# WHAT IS NEEDED:
Below are some entries; state how many of their lines include the word "Given" and give no more than that number.

(Items listed in a dataset)
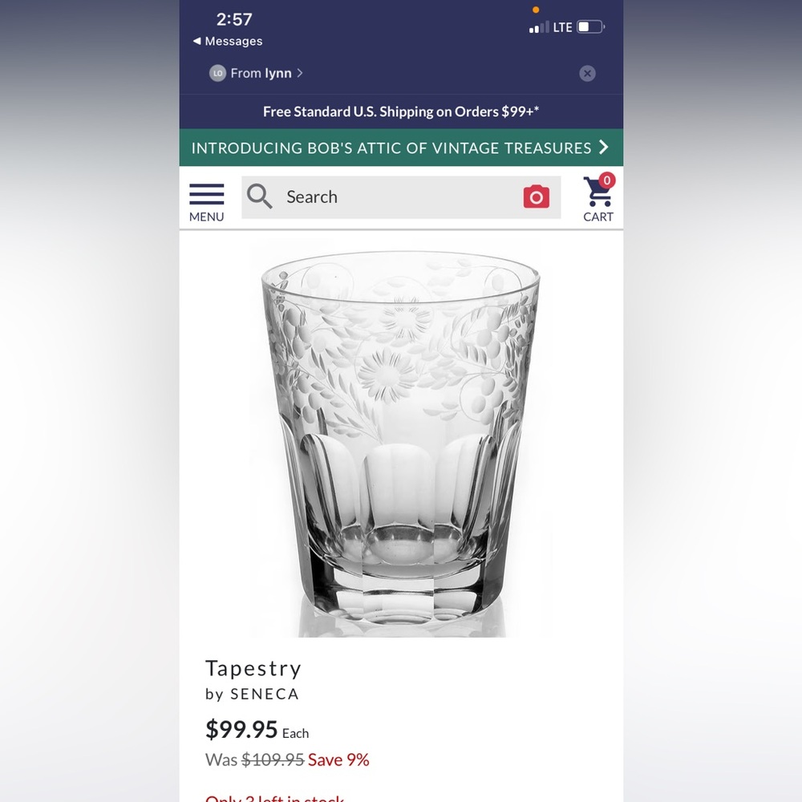
Task: Open the 'From lynn' conversation chevron
Action: 300,73
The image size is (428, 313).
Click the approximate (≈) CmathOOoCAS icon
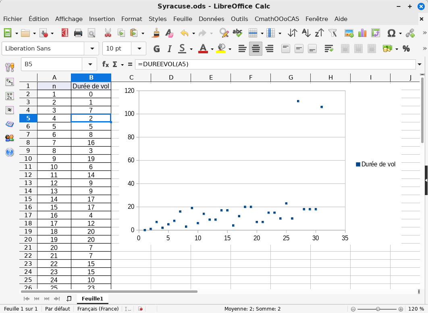click(10, 110)
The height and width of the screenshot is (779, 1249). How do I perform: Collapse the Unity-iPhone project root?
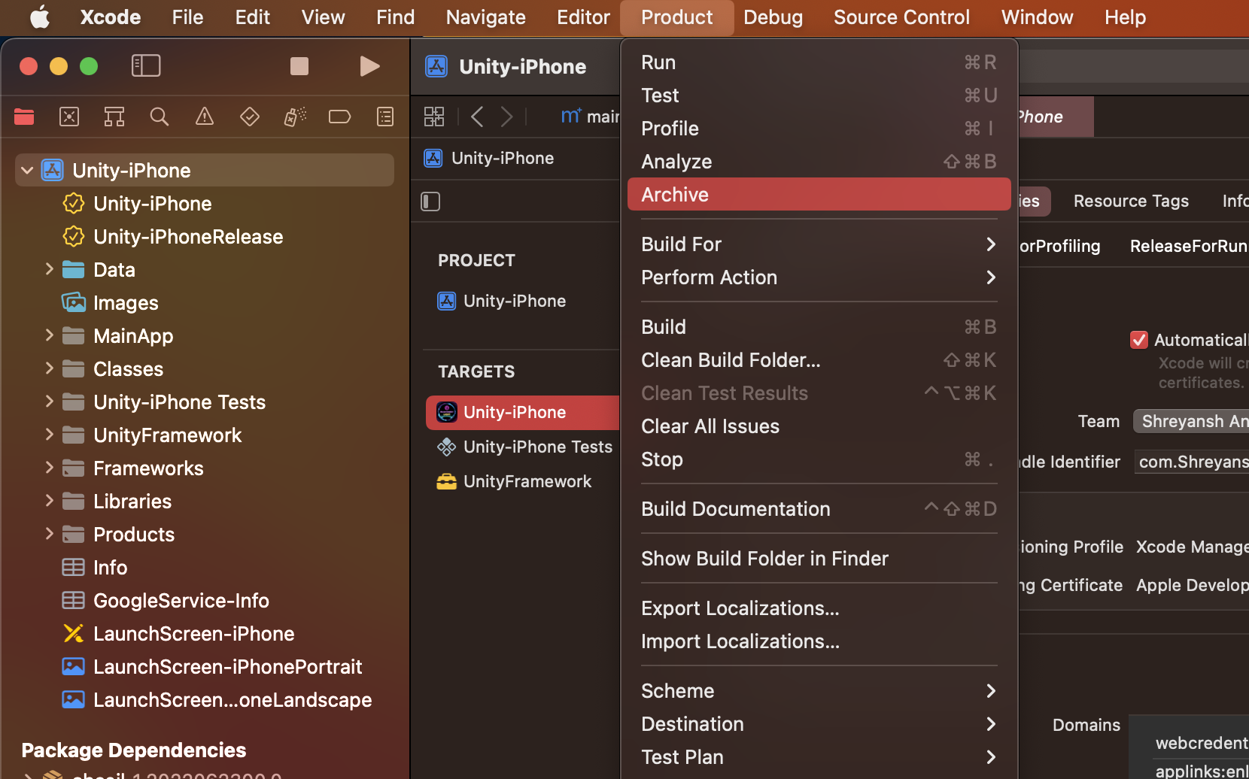[x=27, y=171]
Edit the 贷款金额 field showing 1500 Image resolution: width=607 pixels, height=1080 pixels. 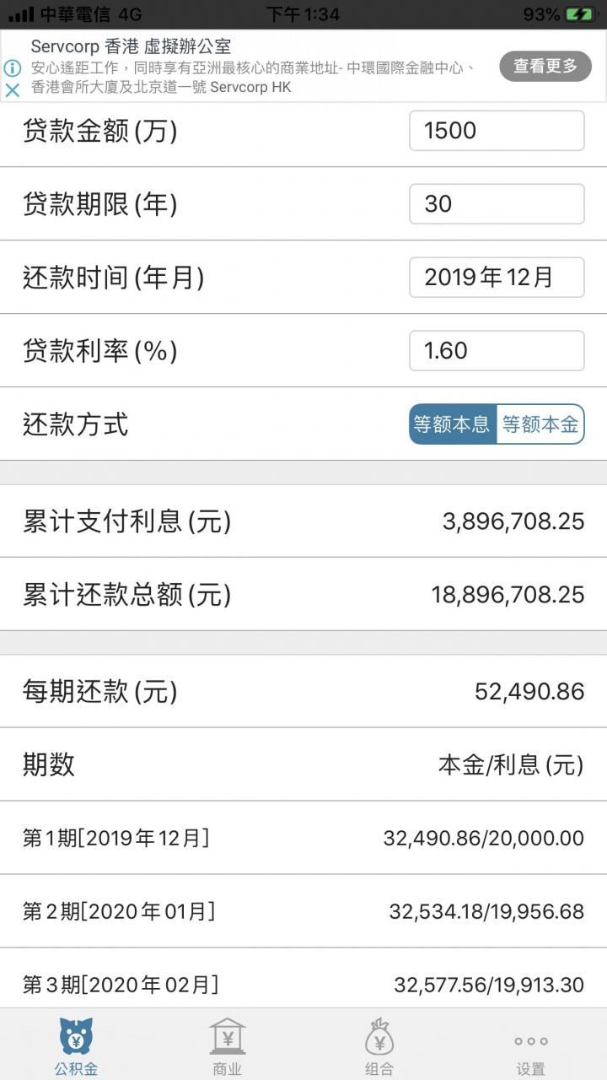pos(497,130)
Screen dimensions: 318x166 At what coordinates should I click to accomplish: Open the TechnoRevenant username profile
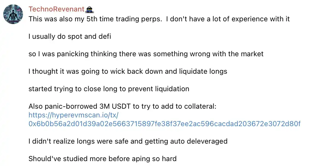pos(56,9)
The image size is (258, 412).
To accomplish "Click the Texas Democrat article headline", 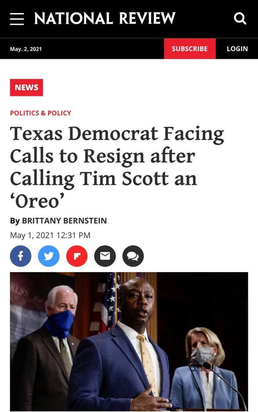I will [x=116, y=167].
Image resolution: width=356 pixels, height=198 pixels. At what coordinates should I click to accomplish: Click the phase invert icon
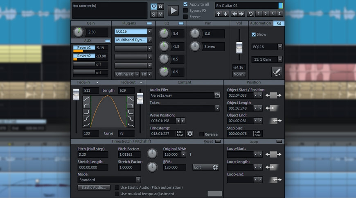click(x=153, y=7)
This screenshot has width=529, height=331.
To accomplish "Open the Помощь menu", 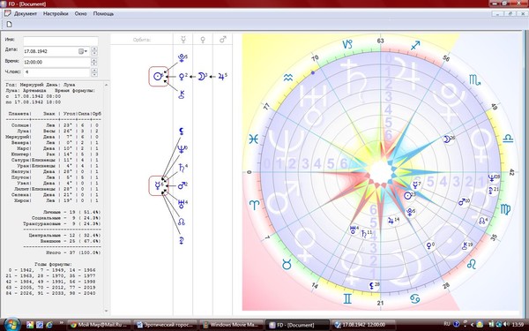I will (x=103, y=14).
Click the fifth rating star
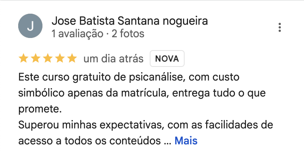This screenshot has height=155, width=304. [72, 59]
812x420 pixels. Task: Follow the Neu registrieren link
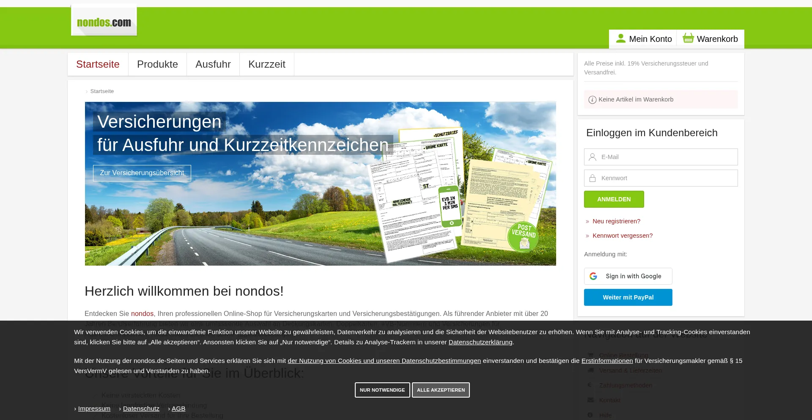(x=616, y=221)
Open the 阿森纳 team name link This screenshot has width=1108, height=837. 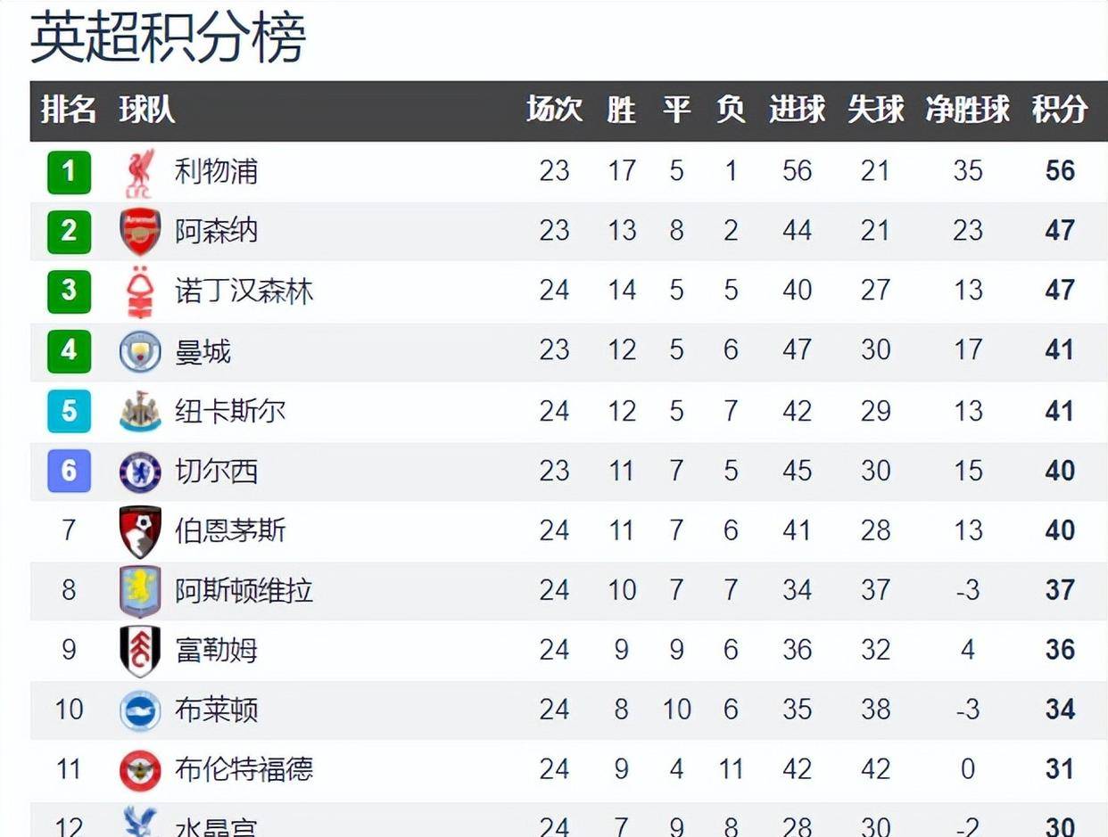[x=216, y=230]
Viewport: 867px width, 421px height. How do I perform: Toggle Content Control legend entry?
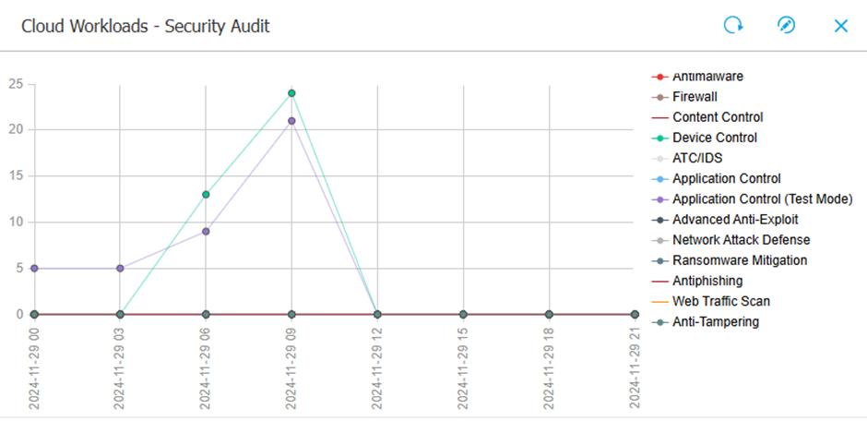tap(718, 117)
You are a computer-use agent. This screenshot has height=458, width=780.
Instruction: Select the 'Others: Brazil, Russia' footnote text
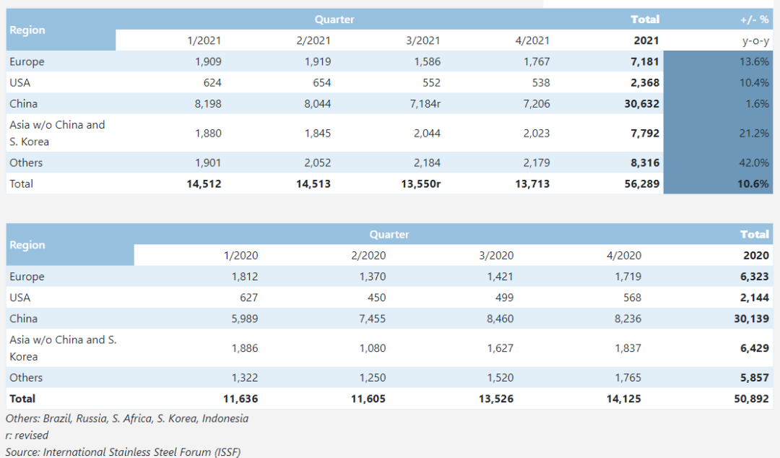(x=127, y=418)
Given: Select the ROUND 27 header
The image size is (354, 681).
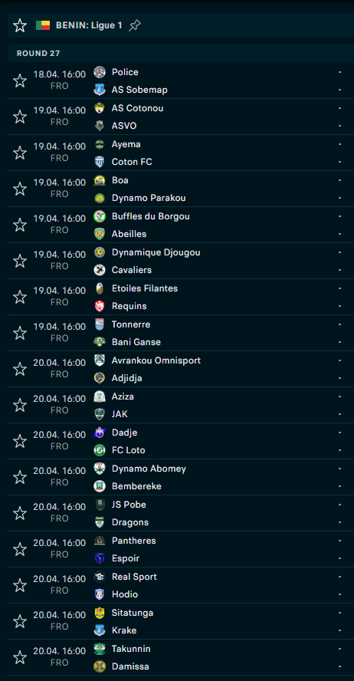Looking at the screenshot, I should pos(38,54).
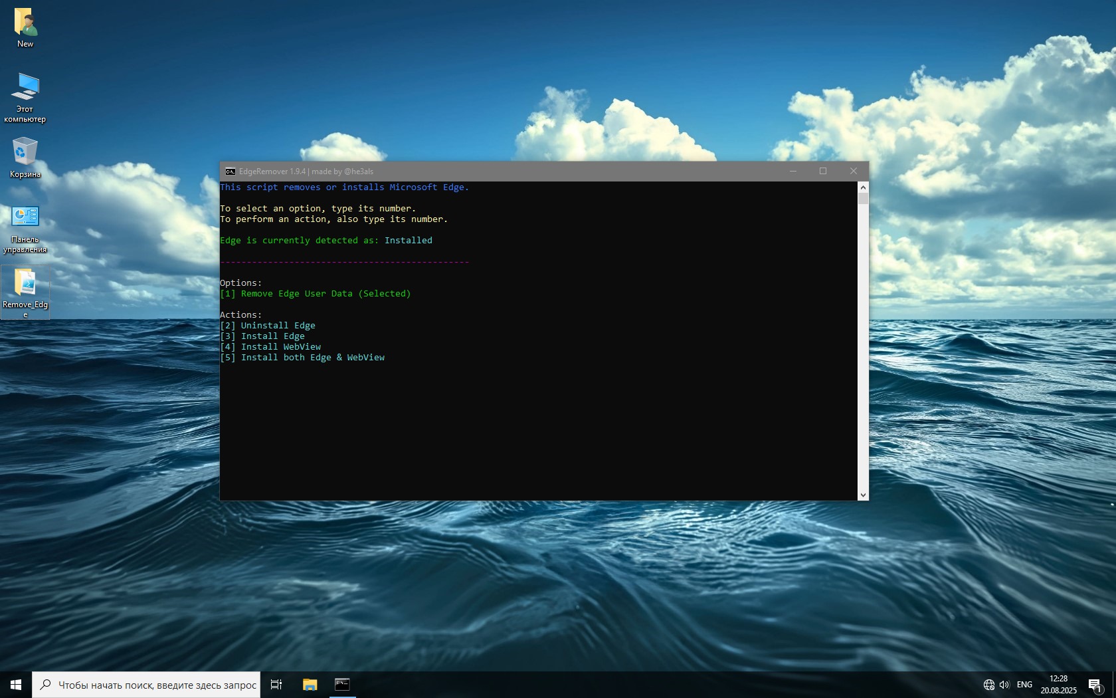The width and height of the screenshot is (1116, 698).
Task: Click the taskbar clock and date
Action: [1058, 685]
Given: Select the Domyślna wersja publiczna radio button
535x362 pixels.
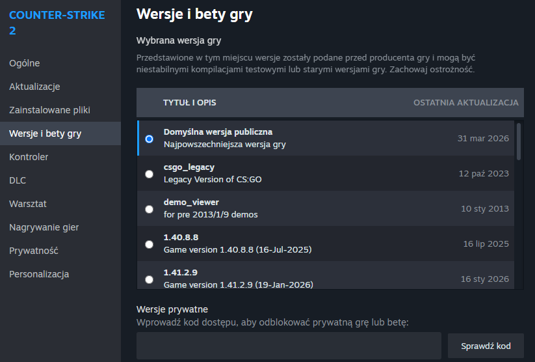Looking at the screenshot, I should tap(150, 139).
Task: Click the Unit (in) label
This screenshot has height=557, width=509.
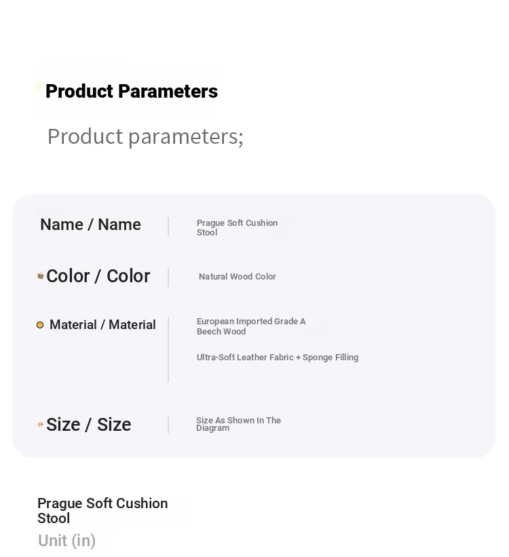Action: coord(67,541)
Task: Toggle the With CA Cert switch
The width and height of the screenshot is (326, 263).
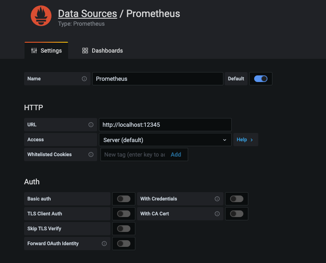Action: click(237, 214)
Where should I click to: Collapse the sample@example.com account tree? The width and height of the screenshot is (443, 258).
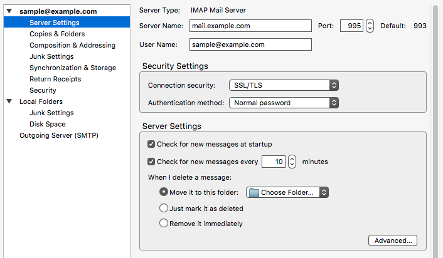coord(9,11)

# PROBLEM SOLUTION:
2